Elisabeth, 47 ans, salariée de l’entreprise à but d’emploi 58 dans la Nièvre, dans le cadre de l’expérimentation Territoire Zéro chômeur de longue durée.
En 2020, on a vu de nouvelles personnes solliciter l'aide alimentaire. Des personnes qui vivaient depuis plusieurs années déjà des situations de précarité installée, et se débrouillaient avec des budgets contraints depuis longtemps. "L'alimentation, c'est la variable d'ajustement", décrit Marie Drique. Après avoir payé un loyer ou des factures d'énergie, on en vient à sauter un repas. Ainsi, l'alimentation est un signal, qui met en lumière des situations précaires : une réalité qui n'est pas nouvelle mais que la crise du Covid a permis de mettre en lumière.

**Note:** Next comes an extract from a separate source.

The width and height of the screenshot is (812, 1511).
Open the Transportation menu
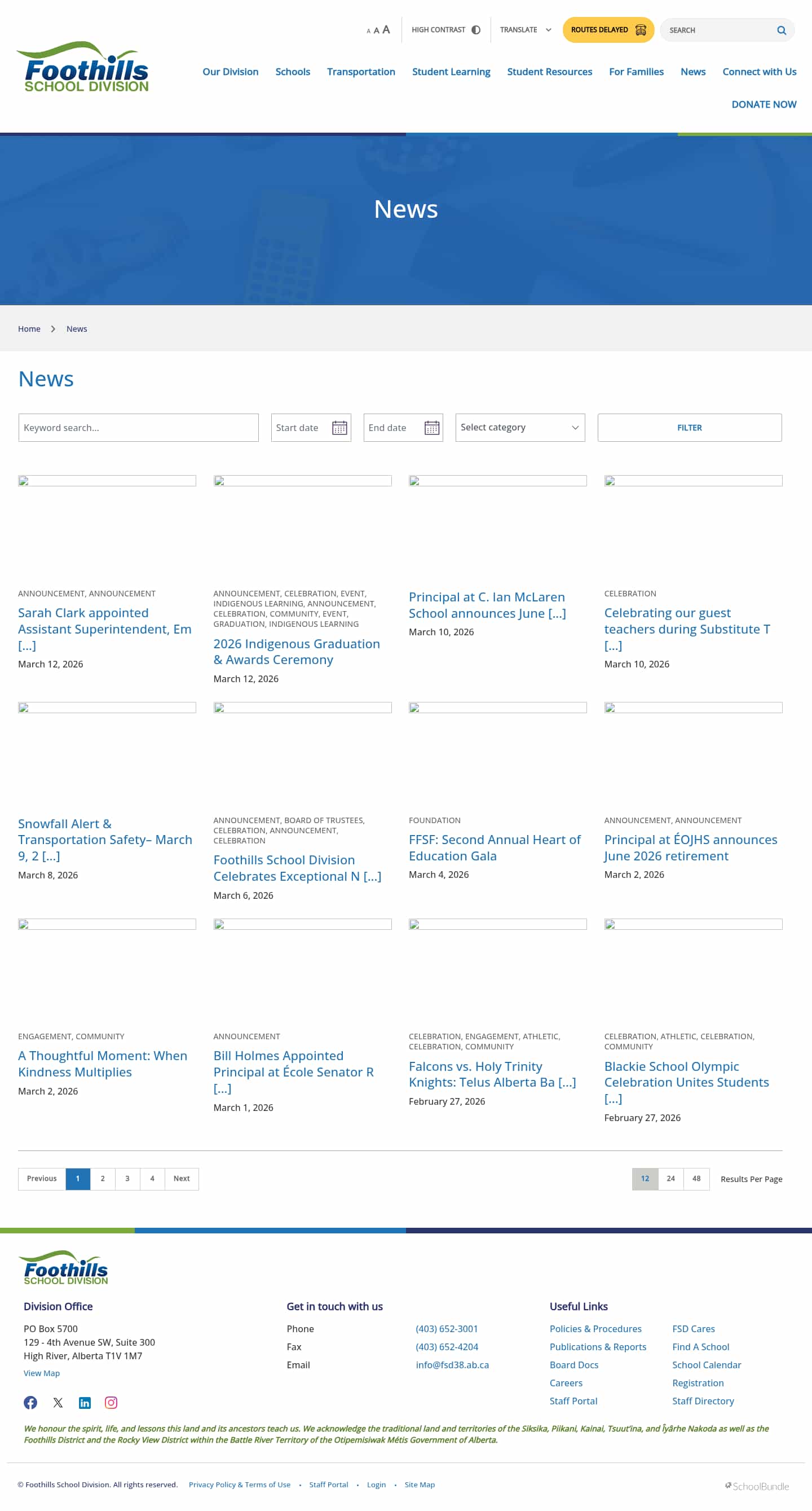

"Depuis que nos enfants ne sont plus à l’école, cela fait deux repas en plus par jour à la maison. Et si on veut leur préparer des plats équilibrés comme à la cantine, les produits frais coûtent cher. Jusqu’à présent, on s’était débrouillés avec l’indemnité chômage de Vincent et la recette de la vente de nos meubles lors du déménagement. Mais en avril c’est devenu trop compliqué. On a déjà connu tous les deux des périodes critiques où on sautait des repas. Mais cela ne nous était jamais arrivé depuis qu’on a nos enfants. Et là ça nous a fait peur. Il n’était pas question que eux ne mangent pas. Devoir demander de l’aide ce n’est pas facile. Ça me travaille, j’en dors mal la nuit."
Marie et Vincent, parents de deux enfants en Gironde, tous deux demandeurs d’emploi
Considérer la pauvreté et par le prisme de l'alimentation, c'est constater la puissance d'un système dont il semble difficile de sortir quand on est en situation précaire. Interrogé par le Secours catholique, l’universitaire belge Olivier De Schutter dénonce le "piège" de "l'alimentation low cost". "On a longtemps pensé que les produits low-cost étaient la solution pour les ménages précarisés. Cela explique le soutien dont bénéficient l’agriculture intensive et les filières agro-industrielles, qui peuvent réaliser des économies d’échelle et faire jouer une logistique efficace pour fournir une alimentation à bas coût. Mais les personnes en situation de pauvreté se rendent compte aujourd’hui que le low-cost est un piège dans lequel on les a enfermées."
Si on sait apporter des solutions d'urgence, sera-t-on capable de changer la société en profondeur ? "Permettre l’accès de tous à une bonne alimentation nécessite de repenser totalement notre système alimentaire", prévient Olivier De Schutter. Le Secours catholique encourage chacun à soutenir les filières locales et durables qui vont dans le sens de la transition agro écologique. Et de "faire en sorte que les personnes qui vivent cette précarité soient parties prenantes des décisions sur notre alimentation et sur la transition alimentaire". Le titre du rapport, "Faim de dignité" suggère aussi l'idée d'un élan, "ces personnes sont aussi forces de proposition", rappelle Marie Drique.